I was at this site doing some RF work - ever wondered how FM radio actually happens? This is the equipment inside the hut at the base of the tower. The tower site I was at was 1000' and a giant lightning conductor.
That Ericsson gear... is that used for the STL? Any audio processing done at the transmitter site or all done at the studio and piped directly from STL to exciter?
Didn't appear to be any audio processing gear - although there was an enclosed cabinet I couldn't see inside.... I was on site dealing with a pesky OC3 link to some 6ghz microwave gear....
There's some two-way gear mixed in the 1st and 4th pics. (Combiners on 3rd as well) Looks like possibly paging. I see a Nucleus transmitter in there, but I'm unfamiliar with the newer ones with the flat fronts and small green status screens. (Probably newer variants of the Nucleus)
EDIT - Idiot me didn't zoom in and see Ericson on them. EDIT 2 - I think those are Quantars not Nucleus... Godammit I need my coffee. Ignore me now.
The gold-silver cans are the multicoupling/combiner chains for the repeaters to their respective antennas.

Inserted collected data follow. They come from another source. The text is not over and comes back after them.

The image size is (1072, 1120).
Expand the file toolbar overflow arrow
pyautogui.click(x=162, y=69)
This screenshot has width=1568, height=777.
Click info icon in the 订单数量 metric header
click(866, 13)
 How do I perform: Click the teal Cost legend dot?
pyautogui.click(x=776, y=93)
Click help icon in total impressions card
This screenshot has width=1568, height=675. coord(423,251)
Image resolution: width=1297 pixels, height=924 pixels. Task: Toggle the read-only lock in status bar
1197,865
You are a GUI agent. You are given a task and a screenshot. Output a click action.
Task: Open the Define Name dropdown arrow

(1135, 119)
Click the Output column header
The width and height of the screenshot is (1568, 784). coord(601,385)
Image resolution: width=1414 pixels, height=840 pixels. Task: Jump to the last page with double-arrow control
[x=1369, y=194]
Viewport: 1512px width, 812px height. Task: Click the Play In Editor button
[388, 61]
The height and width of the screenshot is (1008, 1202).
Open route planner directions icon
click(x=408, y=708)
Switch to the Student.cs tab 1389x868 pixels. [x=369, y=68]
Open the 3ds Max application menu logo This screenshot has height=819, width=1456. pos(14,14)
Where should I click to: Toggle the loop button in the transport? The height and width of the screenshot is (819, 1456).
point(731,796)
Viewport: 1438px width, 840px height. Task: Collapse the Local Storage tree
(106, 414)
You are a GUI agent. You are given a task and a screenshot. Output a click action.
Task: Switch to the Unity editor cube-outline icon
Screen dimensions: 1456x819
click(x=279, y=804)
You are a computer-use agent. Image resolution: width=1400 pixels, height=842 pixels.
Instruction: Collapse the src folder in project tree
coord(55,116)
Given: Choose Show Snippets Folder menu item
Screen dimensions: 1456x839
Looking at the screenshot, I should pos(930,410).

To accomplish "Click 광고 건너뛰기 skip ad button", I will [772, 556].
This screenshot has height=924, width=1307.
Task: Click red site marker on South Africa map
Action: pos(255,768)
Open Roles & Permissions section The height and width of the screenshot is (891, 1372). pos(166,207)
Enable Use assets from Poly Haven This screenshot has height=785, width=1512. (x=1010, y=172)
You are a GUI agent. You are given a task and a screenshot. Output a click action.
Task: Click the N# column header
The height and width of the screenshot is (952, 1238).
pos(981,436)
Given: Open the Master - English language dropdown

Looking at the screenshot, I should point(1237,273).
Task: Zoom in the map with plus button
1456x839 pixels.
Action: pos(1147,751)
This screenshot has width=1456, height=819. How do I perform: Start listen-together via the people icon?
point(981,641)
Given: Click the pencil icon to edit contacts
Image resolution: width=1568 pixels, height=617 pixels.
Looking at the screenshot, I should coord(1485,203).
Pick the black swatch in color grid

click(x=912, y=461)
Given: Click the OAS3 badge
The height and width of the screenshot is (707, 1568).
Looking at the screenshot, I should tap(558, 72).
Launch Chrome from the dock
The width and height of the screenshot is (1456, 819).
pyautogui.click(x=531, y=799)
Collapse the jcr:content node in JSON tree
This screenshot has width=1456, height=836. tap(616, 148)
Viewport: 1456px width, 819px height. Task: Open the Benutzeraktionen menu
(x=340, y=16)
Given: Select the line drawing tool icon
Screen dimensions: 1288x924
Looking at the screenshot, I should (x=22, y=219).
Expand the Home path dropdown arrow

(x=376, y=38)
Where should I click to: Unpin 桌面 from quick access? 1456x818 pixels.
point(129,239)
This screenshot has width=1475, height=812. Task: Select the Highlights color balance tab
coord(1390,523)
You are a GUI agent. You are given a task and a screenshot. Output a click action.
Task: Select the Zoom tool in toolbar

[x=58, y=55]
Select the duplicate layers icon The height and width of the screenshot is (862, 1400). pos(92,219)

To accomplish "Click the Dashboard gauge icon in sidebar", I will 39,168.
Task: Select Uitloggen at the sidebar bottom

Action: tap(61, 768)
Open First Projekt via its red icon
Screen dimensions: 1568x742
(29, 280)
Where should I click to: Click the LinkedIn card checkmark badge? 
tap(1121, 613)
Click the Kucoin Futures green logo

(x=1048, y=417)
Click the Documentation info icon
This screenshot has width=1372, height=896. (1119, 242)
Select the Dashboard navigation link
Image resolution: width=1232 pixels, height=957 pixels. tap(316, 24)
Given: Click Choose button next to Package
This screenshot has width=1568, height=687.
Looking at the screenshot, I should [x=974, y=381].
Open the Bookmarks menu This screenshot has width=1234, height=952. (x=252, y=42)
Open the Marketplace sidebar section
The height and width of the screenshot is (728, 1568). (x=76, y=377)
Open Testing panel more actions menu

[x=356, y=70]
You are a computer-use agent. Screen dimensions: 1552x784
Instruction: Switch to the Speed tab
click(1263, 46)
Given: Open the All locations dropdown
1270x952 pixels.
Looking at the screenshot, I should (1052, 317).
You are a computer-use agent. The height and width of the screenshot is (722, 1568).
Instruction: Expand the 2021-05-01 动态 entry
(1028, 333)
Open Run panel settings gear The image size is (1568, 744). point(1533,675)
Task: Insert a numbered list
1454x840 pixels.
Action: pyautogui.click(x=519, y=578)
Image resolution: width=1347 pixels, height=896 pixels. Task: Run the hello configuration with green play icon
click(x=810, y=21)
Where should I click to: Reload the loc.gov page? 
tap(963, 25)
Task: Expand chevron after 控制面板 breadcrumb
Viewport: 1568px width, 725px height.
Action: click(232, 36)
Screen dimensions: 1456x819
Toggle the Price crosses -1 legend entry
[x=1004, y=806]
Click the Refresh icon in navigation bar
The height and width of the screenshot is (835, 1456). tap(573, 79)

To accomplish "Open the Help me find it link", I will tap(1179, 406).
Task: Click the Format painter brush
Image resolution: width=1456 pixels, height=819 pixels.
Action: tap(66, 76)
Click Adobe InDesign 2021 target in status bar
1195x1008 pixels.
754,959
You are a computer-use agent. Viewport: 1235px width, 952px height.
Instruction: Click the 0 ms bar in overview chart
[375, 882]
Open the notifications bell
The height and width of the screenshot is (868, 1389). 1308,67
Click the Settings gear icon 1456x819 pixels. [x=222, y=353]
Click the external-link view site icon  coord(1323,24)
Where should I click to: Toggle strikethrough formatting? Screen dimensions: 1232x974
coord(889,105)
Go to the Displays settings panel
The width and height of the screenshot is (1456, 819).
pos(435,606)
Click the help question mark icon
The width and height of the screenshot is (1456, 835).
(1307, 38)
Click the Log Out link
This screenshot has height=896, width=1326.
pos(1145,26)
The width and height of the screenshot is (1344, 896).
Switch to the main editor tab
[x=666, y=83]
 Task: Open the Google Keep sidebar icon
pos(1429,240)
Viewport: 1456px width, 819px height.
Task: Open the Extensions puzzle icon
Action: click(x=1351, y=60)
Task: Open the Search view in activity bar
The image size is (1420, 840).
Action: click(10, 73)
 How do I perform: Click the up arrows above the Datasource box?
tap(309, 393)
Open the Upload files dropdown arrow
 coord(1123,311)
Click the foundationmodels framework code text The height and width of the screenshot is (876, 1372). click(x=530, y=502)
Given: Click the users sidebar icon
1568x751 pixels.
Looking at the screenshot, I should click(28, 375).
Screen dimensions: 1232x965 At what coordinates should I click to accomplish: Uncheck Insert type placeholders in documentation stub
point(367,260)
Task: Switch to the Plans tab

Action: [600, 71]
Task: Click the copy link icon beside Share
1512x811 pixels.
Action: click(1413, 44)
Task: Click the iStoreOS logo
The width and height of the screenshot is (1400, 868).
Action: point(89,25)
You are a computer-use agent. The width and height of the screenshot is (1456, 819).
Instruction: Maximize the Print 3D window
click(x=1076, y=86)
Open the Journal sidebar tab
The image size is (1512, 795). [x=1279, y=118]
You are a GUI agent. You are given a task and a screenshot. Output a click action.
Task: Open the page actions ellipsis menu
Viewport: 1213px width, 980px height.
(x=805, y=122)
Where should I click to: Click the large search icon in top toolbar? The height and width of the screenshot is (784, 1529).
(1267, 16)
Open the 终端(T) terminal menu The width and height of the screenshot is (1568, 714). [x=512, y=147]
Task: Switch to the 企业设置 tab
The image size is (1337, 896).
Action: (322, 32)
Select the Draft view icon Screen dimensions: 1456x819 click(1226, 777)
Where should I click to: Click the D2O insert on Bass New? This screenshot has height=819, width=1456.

I have to admit, it's a nice clean site. Usually two-way sites are shitholes. I'm also impressed to see guard bars in front of the combiner plungers! Out of dozens and dozens of sites, I've only seen a handful with those in place.
What is the boxy cabinet with the cylindrical mesh cover top and large copper pipe-like thing protruding out the center of it?
Looks to me like an RF dummy load. The copper pipe is the RF transmission line to connect to the output from the transmitter. The mesh cover to allow air flow from a fan to cool the dummy load, which probably has to dissipate several kilowatts of RF energy.
It would be used when aligning/testing the transmitter in situations when on-the-air testing is undesirable.
Most likely 5" air dielectric. Andrew HJ9-50. For Comparison, the rigid copper line meeting it is 3". (The 5" looks bigger because of the outer jacket.)
Transmitter shown (Harris HT Series) is not currently active. (May be a standby site for the station?)
Alphapointe: In contrast, KBIA (on KOMU Tower south of town) has 3" rigid line in 20' sections all the way to the top of the tower. More connections, but if you have a problem halfway up, you don't have to replace all of it.